ANALYSE

Tchad : État fédéral versus État unitaire, les élites régionales interpellées


Alwihda Info | Par Martin Higdé Ndouba - 14 Juin 2023



Face à la centralisation du pouvoir, au détriment de la décentralisation fédérale, on se demande légitimement où se trouvent les élites des différentes régions du Tchad.

Comment peut-on encore avoir confiance en un système étatique qui, en soixante ans, n'a pas amélioré le quotidien des 23 provinces du pays ? Ces interrogations sont un rappel à l'ordre nécessaire. En effet, le développement d'une région repose en grande partie sur ses élites.

Comme le dit si bien un proverbe populaire, « la charité bien ordonnée commence par soi-même ». Malheureusement, peu d'élites s'investissent réellement dans le développement de leur région d'origine. Comment expliquer que moins d'un quart de la population, estimée à 18,03 millions d'habitants, ne bénéficie pas des ressources de sa propre région ?

L'or de Kouri-Bougoudi, le ciment de Mayo Kebbi Ouest et le pétrole de Doba sont-ils exploités au profit de qui ? Pourtant, les préoccupations principales des élites des différentes provinces semblent être l'obtention de postes de responsabilité en milieu urbain et la jouissance de tous les conforts.

Pendant ce temps, leurs régions d'origine souffrent du manque d'eau, d'électricité, de centres de santé, de routes et d'écoles. Quelle hypocrisie ! Ne dit-on pas que le malheur des uns fait le bonheur des autres ? Quel est le crime d'Abéché, dans la province du Ouaddaï, où l'eau potable est une denrée rare ? Il y a tant d'autres exemples.
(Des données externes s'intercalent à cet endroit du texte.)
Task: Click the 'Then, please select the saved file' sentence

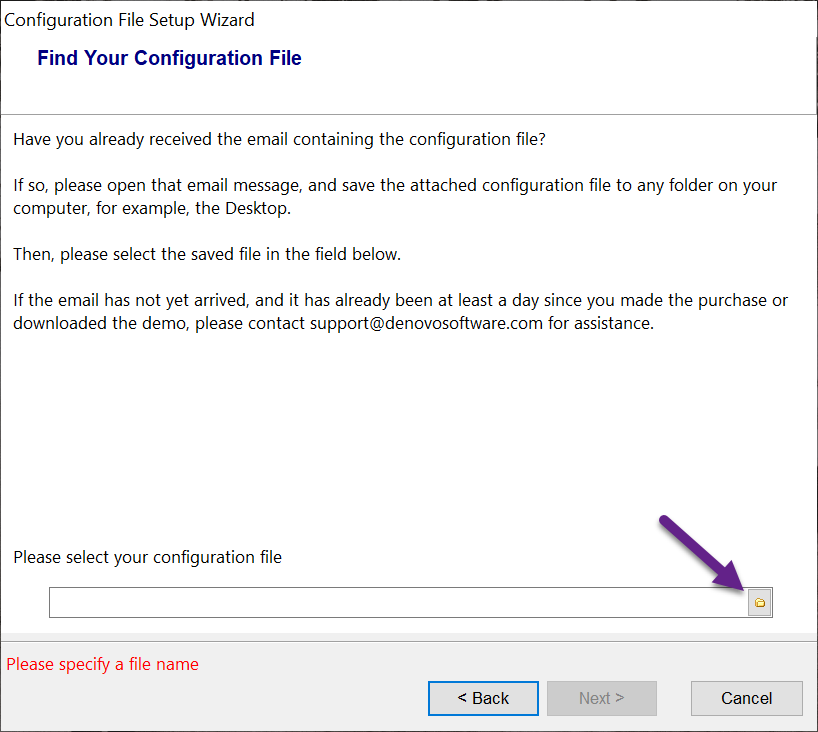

C'est pourquoi la question d'un État fédéral est une option pour mettre à l'épreuve les élites des différentes régions du pays. Malheureusement, les assoiffés du pouvoir ont imposé le projet d'un État unitaire décentralisé, afin de maintenir le même système qui a échoué dans tous les domaines.

Quoi qu'ils en disent, cette forme d'État centralisé risque de faire reculer le Tchad de 32 ans. Il ne faut pas confondre la forme d'un État fédéral avec un esprit de régionalisme. C'est plutôt un moyen d'encourager les natifs de chaque région à contribuer au développement de leur localité.

C'est aussi une réponse à la lutte contre les nominations basées sur des liens familiaux, des amitiés ou des affiliations politiques. En réalité, si les richesses de toutes les régions étaient exploitées légalement au profit des localités, on ne parlerait pas de retard de développement dans certaines zones du pays.

Malheureusement, les enfants des différentes régions du Tchad sont complices de la souffrance de leur propre localité. Ils ont vendu leurs compétences au profit d'une politique personnelle. Cependant, cette forme d'État n'est pas sans conséquences.

Plusieurs enquêtes ont montré que la majorité des Tchadiens sont en faveur d'un État fédéral. Imposer un État centralisé ne fait qu'attiser les flammes. Face à la génération actuelle, on risque de regretter ce choix. Les indicateurs de développement du pays sont déjà tous au rouge.